What to produce:
Each line of the data below from the one holding "Task: Click the Deactivate link" to the one holding "Select the Object Data green triangle tab", inclusive, is to be reproduced exactly; no other line belongs in the answer.

Given records:
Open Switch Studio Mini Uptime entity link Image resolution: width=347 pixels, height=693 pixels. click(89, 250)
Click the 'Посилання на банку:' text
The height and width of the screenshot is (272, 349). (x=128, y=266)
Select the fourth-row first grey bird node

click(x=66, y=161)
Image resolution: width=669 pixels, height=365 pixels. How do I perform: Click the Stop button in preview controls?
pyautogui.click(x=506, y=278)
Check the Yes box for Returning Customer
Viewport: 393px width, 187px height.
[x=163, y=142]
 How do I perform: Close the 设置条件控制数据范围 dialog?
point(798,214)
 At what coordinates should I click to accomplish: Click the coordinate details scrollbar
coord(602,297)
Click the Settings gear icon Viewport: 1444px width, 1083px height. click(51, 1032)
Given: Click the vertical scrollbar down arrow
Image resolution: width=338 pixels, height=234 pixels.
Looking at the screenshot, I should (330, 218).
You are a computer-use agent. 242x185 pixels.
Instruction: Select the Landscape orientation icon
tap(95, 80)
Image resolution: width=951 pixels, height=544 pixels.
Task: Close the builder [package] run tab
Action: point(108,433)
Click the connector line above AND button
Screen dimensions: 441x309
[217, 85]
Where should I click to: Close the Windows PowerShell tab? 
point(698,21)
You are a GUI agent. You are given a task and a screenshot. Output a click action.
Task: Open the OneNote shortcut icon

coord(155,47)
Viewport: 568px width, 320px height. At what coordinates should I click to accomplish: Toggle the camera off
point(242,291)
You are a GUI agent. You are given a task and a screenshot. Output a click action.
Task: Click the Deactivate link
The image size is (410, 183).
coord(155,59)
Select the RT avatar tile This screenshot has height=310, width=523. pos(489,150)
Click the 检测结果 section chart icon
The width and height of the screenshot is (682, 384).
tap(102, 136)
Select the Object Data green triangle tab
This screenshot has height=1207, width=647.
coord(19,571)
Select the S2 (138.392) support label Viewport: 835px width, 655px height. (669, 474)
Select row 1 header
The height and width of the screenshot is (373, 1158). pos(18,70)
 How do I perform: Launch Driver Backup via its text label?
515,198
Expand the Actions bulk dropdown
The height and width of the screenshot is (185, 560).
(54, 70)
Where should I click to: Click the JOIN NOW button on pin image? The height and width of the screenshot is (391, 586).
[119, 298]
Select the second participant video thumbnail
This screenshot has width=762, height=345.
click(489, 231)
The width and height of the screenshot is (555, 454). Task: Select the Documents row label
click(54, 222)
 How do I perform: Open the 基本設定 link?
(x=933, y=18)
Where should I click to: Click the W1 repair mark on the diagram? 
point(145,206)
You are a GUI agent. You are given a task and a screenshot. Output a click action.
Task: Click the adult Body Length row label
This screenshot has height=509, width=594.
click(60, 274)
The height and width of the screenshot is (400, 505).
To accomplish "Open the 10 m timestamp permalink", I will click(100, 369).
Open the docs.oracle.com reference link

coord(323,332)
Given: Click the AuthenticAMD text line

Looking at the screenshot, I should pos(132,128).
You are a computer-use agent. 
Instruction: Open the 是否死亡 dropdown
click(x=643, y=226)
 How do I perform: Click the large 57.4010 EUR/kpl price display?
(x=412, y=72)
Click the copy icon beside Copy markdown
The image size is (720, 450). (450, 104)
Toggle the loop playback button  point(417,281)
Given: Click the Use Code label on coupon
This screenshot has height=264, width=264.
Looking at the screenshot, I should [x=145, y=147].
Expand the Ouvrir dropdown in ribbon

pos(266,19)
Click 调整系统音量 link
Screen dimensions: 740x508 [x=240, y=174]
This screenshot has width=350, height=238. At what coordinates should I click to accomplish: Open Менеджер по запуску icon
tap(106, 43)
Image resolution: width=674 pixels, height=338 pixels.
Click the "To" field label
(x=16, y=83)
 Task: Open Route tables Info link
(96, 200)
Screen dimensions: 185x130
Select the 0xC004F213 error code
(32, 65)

Answer:
Task: Click the Deactivate link
The image size is (410, 183).
coord(155,59)
Select the RT avatar tile This screenshot has height=310, width=523. pos(489,150)
Click the 检测结果 section chart icon
The width and height of the screenshot is (682, 384).
tap(102, 136)
Select the Object Data green triangle tab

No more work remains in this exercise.